Interim blog setup, rough notes being dumped here at the moment - I'll tidy once I get to a milestone. And sorry about the layout, that'll probably take even longer to get around to... #TODO

llama_index SPARQL Notes 05

Published on 2023-08-31 by @danja

Grr...next admin session I must set up systemd

sudo /usr/local/nebula/scripts/nebula.service start all

for ChatGPT :

I'd like a function to remove duplicates from a Python json structure. For example, give the following :
[
{'s': 'production on Vol.3', 'p': 'was put on hold until', 'o': 'February 2021'
},
{'s': 'production on Vol.3', 'p': 'put on hold until', 'o': 'February 2021'
},
{'s': 'production on Vol.3', 'p': 'was put on hold until', 'o': 'February 2021'
}
]
the function should return :
[
{'s': 'production on Vol.3', 'p': 'was put on hold until', 'o': 'February 2021'
},
{'s': 'production on Vol.3', 'p': 'put on hold until', 'o': 'February 2021'
}
]

It got it right first time!

So, next to flip this JSON into RDF/SPARQL.

Not 100% sure, but I don't think I actually need the extract_entities function, anything useful will also appear in extract_entities and the types/roles are implied by the triplets.

sanitize

def escape_for_rdf(input_str) - thank you ChatGPT.

Given the following JSON, how would I retrieve the values of s, p, o? [ {'s': "Industrial Light & Magic's StageCraft", 'p': 'was developed for', 'o': 'Disney+ Star Wars series The Mandalorian' } ]

took a little backwards & forwards, but we got there.

I'm really not sure what level of granularity will eventually be needed, for big lumps of data something else from the SPARQL Protocol would probably be better (like a full-on HTTP PUT). Per-triple DELETE/INSERT might be desirable elsewhere.
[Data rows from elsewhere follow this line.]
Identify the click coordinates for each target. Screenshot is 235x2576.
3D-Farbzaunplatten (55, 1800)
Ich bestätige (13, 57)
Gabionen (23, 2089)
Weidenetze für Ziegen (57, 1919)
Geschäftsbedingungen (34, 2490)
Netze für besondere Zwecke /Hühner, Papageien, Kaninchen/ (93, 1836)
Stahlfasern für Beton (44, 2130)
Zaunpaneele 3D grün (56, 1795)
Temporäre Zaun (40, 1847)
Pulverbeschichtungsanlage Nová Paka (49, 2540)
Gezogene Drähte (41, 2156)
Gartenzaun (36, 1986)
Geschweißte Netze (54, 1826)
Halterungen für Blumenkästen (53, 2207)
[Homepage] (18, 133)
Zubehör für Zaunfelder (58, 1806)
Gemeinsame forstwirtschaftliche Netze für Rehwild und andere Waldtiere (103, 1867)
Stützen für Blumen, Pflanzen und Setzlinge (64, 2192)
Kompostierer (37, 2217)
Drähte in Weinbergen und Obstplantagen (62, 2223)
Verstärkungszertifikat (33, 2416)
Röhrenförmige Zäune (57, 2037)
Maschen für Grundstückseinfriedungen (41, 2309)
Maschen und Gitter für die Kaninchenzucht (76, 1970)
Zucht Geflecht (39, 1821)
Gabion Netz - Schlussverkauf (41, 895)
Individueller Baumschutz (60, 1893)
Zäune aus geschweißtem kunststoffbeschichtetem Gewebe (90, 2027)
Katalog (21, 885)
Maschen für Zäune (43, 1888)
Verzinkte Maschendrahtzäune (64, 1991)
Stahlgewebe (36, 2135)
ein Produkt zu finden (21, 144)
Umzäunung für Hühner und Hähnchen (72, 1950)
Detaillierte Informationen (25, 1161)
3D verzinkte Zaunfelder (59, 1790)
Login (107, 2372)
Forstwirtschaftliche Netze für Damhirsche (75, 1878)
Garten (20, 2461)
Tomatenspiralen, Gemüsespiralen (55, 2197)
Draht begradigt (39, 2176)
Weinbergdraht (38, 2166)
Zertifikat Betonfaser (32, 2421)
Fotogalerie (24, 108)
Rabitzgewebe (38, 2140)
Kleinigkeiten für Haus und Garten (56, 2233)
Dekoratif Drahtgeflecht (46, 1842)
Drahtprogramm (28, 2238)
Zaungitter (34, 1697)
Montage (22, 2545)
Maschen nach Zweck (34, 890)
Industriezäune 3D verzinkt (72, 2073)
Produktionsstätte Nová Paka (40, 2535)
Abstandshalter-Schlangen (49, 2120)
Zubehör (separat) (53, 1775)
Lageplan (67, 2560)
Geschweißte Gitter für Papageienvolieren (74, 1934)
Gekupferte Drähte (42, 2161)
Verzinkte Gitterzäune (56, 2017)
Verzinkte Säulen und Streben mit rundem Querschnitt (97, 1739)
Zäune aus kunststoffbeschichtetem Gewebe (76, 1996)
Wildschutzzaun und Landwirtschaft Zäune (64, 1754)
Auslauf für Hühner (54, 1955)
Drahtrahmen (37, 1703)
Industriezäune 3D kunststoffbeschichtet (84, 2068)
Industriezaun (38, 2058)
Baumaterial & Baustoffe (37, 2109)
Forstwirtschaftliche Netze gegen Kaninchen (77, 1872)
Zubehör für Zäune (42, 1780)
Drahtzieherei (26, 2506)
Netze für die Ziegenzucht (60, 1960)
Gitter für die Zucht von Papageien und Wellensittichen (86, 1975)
But here it shouldn't get too big, the INSERT approach should work, and would also work per-triple.

The NebulaGraph notion of a Space appears very similar to RDF/SPARQL Named Graphs, so I'll go with that (more information, and things can get messy doing everything in the default graph).

This is what I came up with the other day :

# Simple Entity-Relation

@base <http://purl.org/stuff/data> .
@prefix er: <http://purl.org/stuff/er> .

<#T123> a er:Triplet ;
er:id "#T123" ;
er:subject <#E123> ;
er:property <#R456> ;
er:object <#E567> .

<#E123> a er:Entity ;
er:value "one" .

<#R456> a er:Relationship ;
er:value "two" .

<#E567> a er:Entity ;
er:value "three" .

I opted for URL-named resources rather than blank nodes or other IRI because soon it may help with sanity-checking, further down the line the potential for HTTP retrieval is nice to have. There are a lot of annotation/meta triples that could be added, but I reckon this is about the minimum necessary to fulfil the Wey Gu's Notebook with SPARQL use case.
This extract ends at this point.